Saved data entries:
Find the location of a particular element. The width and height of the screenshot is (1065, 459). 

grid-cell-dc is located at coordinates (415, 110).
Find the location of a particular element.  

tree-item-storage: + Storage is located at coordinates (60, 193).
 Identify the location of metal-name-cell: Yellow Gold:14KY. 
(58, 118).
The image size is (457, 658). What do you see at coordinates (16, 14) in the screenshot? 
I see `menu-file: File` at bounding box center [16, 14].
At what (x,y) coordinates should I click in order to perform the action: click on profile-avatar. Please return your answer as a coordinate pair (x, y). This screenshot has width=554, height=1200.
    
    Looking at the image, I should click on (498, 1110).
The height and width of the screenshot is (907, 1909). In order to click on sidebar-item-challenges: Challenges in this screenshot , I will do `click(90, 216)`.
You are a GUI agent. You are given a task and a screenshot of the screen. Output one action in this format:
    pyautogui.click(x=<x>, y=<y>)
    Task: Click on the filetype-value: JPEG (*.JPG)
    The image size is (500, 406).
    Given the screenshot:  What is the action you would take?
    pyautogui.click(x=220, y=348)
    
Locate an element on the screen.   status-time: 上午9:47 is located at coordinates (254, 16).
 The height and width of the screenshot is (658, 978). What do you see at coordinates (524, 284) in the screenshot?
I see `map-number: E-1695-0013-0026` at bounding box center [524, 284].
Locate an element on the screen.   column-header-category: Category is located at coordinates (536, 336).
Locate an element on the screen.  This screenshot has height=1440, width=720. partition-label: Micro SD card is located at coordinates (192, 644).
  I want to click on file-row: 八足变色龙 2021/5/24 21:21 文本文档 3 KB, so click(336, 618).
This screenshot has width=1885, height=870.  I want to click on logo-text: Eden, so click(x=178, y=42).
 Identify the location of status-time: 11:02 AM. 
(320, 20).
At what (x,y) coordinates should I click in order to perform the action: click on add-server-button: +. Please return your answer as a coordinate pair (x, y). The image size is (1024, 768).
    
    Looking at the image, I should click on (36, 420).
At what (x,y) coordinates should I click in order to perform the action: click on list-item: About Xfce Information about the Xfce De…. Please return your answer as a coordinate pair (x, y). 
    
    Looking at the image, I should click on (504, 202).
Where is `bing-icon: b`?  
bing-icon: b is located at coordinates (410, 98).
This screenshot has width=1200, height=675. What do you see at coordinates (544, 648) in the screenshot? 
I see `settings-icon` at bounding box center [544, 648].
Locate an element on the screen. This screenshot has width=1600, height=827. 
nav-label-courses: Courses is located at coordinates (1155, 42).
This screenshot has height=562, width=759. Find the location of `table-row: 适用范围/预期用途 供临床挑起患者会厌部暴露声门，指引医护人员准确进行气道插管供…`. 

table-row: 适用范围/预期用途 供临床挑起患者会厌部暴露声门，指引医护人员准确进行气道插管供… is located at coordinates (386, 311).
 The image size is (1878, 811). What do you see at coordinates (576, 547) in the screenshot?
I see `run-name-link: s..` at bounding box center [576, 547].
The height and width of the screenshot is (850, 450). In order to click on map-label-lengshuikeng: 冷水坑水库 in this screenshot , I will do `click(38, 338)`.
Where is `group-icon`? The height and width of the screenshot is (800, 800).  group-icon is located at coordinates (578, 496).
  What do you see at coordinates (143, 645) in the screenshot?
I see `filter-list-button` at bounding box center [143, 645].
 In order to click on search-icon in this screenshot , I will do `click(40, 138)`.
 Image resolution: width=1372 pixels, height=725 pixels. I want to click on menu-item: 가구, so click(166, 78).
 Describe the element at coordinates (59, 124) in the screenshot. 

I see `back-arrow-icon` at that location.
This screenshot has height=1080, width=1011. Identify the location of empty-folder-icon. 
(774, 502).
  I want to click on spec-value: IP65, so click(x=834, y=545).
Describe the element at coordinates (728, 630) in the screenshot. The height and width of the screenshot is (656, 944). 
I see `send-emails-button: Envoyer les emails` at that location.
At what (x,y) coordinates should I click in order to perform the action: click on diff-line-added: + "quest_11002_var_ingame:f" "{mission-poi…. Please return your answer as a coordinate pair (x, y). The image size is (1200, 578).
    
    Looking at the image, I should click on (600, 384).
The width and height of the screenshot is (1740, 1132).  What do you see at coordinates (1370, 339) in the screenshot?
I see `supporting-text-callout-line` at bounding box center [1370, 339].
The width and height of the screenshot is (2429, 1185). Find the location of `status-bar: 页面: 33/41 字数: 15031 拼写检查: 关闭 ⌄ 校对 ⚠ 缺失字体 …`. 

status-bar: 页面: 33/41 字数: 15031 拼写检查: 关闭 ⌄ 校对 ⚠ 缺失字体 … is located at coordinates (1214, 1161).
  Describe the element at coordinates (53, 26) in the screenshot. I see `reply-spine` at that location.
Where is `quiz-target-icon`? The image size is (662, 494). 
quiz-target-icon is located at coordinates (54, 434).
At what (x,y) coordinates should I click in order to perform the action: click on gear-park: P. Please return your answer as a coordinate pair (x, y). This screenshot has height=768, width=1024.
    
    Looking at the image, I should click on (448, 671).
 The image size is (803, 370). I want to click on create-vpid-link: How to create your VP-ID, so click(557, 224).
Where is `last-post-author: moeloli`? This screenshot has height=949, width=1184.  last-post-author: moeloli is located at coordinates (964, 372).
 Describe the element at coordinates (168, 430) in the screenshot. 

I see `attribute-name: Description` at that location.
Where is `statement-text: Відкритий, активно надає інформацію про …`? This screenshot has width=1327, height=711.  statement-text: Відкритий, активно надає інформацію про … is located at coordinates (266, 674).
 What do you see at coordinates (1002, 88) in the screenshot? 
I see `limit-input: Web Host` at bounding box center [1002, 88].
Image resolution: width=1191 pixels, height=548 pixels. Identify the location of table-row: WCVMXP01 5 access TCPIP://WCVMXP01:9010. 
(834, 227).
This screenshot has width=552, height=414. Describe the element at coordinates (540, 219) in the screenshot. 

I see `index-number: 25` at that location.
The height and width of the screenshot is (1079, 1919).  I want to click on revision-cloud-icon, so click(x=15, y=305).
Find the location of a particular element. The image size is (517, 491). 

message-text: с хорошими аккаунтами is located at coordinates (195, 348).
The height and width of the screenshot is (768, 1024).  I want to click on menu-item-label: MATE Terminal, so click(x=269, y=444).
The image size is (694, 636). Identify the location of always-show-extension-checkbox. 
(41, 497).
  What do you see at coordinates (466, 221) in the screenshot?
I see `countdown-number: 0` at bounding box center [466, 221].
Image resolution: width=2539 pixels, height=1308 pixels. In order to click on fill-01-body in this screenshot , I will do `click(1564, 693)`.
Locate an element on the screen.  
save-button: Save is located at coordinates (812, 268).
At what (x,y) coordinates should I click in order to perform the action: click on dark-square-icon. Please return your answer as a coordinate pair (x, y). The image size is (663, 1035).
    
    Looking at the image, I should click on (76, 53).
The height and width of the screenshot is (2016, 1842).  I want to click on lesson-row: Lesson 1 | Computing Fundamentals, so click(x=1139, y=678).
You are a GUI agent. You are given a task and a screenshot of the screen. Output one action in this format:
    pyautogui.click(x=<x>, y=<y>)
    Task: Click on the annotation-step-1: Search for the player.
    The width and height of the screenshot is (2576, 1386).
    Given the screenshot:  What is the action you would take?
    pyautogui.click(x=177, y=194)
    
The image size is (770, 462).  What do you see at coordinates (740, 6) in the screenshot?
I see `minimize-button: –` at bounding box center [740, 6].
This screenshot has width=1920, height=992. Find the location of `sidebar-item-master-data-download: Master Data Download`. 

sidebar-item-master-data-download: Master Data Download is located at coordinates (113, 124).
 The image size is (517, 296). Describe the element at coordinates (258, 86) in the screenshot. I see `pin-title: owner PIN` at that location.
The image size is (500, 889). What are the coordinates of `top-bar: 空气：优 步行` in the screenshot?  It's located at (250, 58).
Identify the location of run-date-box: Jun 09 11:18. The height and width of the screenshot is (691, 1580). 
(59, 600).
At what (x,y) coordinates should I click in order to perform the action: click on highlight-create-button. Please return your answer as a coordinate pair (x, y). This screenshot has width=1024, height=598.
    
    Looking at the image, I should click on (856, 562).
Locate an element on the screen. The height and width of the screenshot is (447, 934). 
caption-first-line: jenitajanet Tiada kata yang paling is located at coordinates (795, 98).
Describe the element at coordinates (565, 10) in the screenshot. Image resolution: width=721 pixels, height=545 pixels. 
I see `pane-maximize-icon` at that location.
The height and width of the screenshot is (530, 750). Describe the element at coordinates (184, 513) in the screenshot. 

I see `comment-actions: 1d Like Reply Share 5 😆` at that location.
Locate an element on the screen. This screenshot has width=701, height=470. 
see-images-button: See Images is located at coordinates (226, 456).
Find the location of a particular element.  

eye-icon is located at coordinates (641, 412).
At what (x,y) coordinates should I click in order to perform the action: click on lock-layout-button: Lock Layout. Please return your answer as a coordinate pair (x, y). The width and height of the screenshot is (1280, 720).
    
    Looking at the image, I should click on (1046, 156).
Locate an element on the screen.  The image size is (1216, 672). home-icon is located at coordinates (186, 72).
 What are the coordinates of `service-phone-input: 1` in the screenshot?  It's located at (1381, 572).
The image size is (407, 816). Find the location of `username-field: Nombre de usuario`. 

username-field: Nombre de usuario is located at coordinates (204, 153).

Exercise description. Reproduce, without any change, the lines starting with the one that contains "The height and width of the screenshot is (1079, 1919)." and ending with the one that contains "Image resolution: width=2539", including both of those lines.

Exercise answer.
The height and width of the screenshot is (1079, 1919).  I want to click on revision-cloud-icon, so click(x=15, y=305).
Find the location of a particular element. The image size is (517, 491). 

message-text: с хорошими аккаунтами is located at coordinates (195, 348).
The height and width of the screenshot is (768, 1024).  I want to click on menu-item-label: MATE Terminal, so click(x=269, y=444).
The image size is (694, 636). Identify the location of always-show-extension-checkbox. 
(41, 497).
  What do you see at coordinates (466, 221) in the screenshot?
I see `countdown-number: 0` at bounding box center [466, 221].
Image resolution: width=2539 pixels, height=1308 pixels. In order to click on fill-01-body in this screenshot , I will do `click(1564, 693)`.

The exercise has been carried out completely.